Nevertheless, he remained in Germany, here is his home, here his great task: remember, admonish, shake the next-born. At each lecture: wife Dagmar, who has been married for almost 65 years. "The circumstances remind me of 1933," says Buterfas-Frankenthal with a view to the anti-Semitic assassination in Halle, the assassination of Walter Lübcke by a far-right, the death threats against Claudia Roth and Cem Özdemir.

"What are we waiting for, Heydrich, Himmler, Hitler, Höcke!", He says. Such statements, as well as his tireless commitment against oblivion, have not only brought friends to the winner of the World Peace Prize and the Federal Cross of Merit.
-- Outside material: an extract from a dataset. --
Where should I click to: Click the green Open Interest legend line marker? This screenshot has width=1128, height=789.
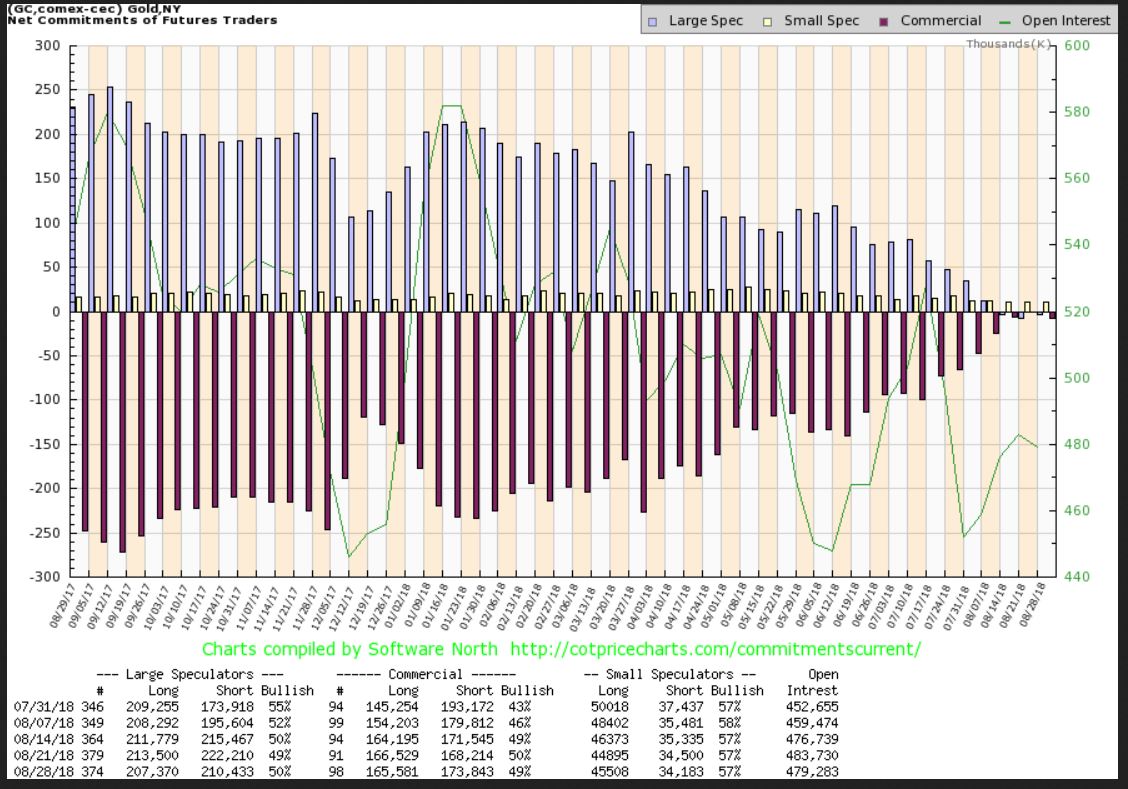point(1004,21)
Because Buterfas-Frankenthal was committed to a Nazi memorial in Sandbostel, Lower Saxony, where the community had built a business park on the territory of the former "Stalag XB", he received death threats and was under police protection. "Bulletproof glass," says Buterfas-Frankenthal, knocking on the windowpane of his living room in Bendestorf, Lower Saxony. Security cameras are mounted around the house.

His manipulation of a raffle in 2005 caused criticism: Buterfas-Frankenthal wanted to finance the construction of a glass elevator for the Hamburg memorial St. Nikolai - a monument against the war. "The stupid idiot stuff I could ever do," the old man admits. "But I really wanted to go through this project." He suddenly seems very tired, needs a short break.

Then he talks on, exhausted and combative at the same time. Do not let down like a Buterfas-Frankenthal. "At the latest at 'six' you have to get up again," says the former amateur boxer and smiles.

USB sticks or DVDs with the film by Ivar Buterfas can be ordered at a cost of 15 Euro (including postage) from: Ivar Buterfas-Frankenthal, Rolf-Meyer-Weg 11, 21217 Bendestorf.